Trauma, Patah Kaki Hingga Tewas Warnai Kasus Kekerasan Anak di Samarinda

November 28, 2025 by  
Filed under Serba-Serbi

Share this news

SAMARINDA – Dunia pendidikan di Samarinda kembali diguncang insiden serius. Murid SD di Kawasan Kota Tepian harus naik meja operasi setelah tulang kakinya patah akibat tindakan kekerasan yang dilakukan dua teman sekelasnya. Kasus ini menambah daftar panjang perundungan di sekolah yang belakangan semakin mengkhawatirkan.

Ketua Tim Reaksi Cepat Perlindungan Perempuan dan Anak Kaltim (TRC PPA Kaltim), Rina Zainun mengungkapkan, peristiwa ini bukan kasus tunggal. Beberapa pekan terakhir, Samarinda mencatat tiga kasus kekerasan anak di sekolah. Seorang siswi SMA mengalami trauma mendalam hingga enggan kembali ke sekolah. Ada juga yang mengalami patah kaki bahkan ada siswa yang meninggal dunia akibat dugaan penganiayaan.

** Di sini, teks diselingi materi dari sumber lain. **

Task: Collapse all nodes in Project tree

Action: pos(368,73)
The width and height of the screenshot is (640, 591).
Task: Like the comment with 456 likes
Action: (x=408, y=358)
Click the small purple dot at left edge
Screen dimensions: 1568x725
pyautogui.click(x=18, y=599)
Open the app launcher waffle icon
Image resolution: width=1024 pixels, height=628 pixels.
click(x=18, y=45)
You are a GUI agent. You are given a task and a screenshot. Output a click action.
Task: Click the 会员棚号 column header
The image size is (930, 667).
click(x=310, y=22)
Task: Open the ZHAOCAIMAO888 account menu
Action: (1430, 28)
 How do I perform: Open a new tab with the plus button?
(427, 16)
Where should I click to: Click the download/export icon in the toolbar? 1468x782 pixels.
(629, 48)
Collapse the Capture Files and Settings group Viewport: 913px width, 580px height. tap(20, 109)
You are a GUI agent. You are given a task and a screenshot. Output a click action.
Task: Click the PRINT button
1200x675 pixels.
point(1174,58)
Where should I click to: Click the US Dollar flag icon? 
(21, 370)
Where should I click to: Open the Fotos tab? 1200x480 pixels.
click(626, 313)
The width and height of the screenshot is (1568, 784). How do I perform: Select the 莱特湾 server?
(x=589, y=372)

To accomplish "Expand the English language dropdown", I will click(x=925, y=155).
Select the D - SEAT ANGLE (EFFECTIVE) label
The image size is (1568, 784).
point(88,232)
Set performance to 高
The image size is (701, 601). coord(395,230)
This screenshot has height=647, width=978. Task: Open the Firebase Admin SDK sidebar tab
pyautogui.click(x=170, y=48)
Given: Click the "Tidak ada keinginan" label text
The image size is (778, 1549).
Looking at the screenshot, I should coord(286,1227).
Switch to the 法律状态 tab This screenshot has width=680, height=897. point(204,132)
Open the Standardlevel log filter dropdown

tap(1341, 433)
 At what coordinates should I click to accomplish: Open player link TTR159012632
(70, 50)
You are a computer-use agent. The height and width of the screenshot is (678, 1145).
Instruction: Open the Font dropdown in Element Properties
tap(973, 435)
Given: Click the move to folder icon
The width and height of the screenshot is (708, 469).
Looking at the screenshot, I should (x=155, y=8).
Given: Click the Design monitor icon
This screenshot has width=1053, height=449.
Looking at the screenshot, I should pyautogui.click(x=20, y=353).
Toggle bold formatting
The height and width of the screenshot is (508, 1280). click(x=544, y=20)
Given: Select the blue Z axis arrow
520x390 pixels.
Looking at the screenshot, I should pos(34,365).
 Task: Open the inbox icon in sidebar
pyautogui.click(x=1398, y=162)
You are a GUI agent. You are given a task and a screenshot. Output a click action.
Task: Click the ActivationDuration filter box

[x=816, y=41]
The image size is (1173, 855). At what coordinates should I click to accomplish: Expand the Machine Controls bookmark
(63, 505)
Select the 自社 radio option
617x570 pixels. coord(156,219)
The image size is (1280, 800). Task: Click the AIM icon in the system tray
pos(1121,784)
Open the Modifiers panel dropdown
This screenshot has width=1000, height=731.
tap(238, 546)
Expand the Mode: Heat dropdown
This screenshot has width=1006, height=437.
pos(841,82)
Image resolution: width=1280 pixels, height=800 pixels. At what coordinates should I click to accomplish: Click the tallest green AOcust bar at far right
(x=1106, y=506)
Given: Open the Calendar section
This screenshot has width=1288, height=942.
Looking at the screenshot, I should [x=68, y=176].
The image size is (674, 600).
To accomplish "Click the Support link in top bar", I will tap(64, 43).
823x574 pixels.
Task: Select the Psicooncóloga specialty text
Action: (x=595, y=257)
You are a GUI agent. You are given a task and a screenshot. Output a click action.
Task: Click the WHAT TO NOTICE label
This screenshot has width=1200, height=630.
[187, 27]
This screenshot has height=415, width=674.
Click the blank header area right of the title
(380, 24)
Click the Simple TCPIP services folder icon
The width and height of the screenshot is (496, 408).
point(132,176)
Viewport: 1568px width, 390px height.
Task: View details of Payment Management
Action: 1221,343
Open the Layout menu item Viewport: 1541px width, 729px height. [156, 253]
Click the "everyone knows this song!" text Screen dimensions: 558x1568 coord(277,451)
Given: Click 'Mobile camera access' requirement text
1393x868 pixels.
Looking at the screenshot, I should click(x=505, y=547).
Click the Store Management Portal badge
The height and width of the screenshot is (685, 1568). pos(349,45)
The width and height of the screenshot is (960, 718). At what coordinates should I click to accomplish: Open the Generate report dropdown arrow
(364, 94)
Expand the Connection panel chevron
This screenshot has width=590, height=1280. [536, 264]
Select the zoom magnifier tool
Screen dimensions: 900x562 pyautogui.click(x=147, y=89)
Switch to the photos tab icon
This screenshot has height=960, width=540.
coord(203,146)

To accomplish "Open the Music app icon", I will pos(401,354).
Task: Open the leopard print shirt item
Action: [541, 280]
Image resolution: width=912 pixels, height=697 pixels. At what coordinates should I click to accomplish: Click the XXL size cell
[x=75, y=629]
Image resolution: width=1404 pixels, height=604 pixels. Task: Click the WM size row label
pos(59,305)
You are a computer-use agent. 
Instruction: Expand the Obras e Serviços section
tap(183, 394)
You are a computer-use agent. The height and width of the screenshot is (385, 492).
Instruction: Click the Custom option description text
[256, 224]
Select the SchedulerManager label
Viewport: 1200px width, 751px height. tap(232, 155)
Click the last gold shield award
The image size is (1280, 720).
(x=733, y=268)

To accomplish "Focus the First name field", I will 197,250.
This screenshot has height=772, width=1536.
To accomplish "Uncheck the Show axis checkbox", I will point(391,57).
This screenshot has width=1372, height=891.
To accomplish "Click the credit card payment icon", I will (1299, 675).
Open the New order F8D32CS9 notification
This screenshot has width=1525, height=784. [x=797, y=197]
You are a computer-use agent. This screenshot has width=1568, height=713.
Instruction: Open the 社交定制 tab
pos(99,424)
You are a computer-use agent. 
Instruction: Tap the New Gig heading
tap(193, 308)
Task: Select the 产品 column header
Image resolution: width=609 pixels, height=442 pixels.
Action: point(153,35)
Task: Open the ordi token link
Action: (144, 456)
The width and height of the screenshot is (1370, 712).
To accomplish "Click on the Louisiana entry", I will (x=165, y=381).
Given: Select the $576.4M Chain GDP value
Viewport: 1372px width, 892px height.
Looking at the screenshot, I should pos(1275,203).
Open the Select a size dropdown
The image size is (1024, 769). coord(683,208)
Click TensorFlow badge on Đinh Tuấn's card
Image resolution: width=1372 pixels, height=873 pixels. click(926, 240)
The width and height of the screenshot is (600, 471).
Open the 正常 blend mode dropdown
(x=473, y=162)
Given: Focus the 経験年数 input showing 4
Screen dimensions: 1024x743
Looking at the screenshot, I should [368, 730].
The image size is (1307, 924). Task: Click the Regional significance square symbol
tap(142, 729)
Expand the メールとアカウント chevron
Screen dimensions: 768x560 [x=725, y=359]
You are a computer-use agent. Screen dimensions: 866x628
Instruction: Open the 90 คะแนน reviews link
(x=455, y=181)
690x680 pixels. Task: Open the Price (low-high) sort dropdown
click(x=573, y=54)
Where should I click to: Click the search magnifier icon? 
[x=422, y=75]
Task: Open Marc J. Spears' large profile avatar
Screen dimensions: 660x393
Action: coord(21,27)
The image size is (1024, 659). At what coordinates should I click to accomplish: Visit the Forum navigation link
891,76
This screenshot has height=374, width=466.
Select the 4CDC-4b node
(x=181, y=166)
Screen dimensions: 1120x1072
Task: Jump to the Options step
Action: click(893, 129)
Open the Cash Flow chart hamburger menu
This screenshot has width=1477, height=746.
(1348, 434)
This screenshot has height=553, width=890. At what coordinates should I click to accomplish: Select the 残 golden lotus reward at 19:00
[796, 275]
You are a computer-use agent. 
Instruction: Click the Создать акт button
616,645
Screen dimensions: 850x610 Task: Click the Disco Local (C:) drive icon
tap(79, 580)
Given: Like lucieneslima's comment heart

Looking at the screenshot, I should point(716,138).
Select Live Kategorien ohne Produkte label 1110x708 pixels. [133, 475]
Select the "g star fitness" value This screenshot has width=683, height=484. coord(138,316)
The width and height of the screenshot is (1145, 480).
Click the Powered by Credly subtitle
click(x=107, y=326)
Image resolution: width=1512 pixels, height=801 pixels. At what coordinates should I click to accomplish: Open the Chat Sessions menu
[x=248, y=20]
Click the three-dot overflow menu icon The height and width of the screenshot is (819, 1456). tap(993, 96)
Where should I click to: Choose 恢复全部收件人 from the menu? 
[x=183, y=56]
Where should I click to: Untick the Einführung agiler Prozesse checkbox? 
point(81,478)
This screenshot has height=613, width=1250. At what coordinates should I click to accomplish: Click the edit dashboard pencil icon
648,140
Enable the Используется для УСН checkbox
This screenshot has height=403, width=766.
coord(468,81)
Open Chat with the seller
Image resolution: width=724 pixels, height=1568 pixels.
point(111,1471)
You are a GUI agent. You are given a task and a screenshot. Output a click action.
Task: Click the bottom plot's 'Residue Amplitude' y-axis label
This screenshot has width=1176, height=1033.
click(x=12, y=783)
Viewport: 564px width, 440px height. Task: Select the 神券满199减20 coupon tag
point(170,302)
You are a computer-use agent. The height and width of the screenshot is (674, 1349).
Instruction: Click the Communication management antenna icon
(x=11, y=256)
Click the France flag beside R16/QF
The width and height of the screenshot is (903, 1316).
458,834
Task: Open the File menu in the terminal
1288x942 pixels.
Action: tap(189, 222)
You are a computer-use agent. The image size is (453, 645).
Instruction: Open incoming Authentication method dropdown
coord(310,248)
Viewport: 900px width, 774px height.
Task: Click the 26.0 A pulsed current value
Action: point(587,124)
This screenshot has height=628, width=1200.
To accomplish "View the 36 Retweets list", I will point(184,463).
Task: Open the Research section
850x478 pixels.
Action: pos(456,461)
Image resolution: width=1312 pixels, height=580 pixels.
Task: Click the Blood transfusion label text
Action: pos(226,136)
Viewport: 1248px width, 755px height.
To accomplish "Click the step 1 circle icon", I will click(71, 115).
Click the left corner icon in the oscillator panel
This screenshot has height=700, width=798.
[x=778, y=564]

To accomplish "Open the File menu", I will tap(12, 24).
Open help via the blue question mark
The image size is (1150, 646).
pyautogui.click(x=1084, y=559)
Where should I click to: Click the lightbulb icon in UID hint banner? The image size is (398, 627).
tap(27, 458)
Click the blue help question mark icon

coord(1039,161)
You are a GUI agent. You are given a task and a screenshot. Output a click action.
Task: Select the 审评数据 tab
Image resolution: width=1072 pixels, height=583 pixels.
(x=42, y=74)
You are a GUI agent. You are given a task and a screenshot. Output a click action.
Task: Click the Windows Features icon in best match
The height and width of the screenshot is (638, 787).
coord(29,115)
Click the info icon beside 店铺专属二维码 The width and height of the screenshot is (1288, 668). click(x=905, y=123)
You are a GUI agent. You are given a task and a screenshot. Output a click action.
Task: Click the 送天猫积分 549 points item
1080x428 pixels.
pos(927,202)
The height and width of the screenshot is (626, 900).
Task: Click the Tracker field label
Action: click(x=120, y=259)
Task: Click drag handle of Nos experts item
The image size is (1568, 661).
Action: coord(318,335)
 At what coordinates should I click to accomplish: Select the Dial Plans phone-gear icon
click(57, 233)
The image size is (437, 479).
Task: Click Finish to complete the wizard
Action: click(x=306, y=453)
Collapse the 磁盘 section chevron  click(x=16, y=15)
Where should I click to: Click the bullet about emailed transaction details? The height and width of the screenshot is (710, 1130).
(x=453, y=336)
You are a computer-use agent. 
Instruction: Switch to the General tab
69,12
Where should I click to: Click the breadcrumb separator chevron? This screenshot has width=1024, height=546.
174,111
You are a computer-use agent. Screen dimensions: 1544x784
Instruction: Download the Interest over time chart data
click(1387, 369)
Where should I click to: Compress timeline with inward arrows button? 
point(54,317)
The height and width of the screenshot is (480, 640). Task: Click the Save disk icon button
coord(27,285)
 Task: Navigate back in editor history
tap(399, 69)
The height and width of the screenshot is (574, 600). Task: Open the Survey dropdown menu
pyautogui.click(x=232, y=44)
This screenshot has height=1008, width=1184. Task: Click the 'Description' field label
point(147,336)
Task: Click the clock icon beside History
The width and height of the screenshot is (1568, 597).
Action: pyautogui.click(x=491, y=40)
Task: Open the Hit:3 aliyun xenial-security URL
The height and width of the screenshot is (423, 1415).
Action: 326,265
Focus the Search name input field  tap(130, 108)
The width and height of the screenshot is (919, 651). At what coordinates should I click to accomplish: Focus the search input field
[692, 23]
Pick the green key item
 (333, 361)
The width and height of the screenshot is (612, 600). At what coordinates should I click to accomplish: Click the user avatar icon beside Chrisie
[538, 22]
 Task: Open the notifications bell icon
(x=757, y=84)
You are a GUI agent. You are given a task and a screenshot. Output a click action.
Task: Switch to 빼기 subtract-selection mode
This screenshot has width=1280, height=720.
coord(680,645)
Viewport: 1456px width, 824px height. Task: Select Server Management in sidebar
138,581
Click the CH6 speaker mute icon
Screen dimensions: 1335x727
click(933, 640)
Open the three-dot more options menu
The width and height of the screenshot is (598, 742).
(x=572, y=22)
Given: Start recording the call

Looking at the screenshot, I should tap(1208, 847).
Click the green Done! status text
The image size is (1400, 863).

Pada kasus patah kaki yang dialami seorang siswa, insiden bermula ketika korban mencoba menenangkan seorang teman yang menangis. Alih-alih mereda, situasi justru berubah brutal. Dua siswa berinisial A dan B tidak terima dengan teguran tersebut. Salah satu dari mereka menampar korban, disusul cekikan dari pelaku lain. Serangan itu memuncak ketika mereka membanting tubuh korban hingga kakinya membentur dinding. Satu pelaku kemudian menindih tubuh korban, dan seketika terdengar bunyi patah yang membuat kaki korban tampak bengkok. Jeritan kesakitan anak 10 tahun itu sontak menggema di dalam kelas.

Rina Zainun mengungkapkan, ketegangan kini berlanjut pada proses mediasi. Meski demikian, hingga saat ini belum menemukan kesepakatan.

“Keputusan damai atau melanjutkan proses hukum berada di tangan keluarga korban,” kata Rina, Jumat (28/11/2025).

Rina menekankan, Tugas TRC PPA memastikan pendampingan penuh bagi korban, baik secara hukum, psikologis, maupun sosial. Namun, ia memberi penegasan sekolah tidak boleh hanya menjadi penonton.

“Kami minta pihak sekolah mengambil langkah nyata. Korban harus dilindungi, dan pelaku harus dibina dengan sanksi yang setara dengan perilaku yang mereka lakukan,” ungkapnya.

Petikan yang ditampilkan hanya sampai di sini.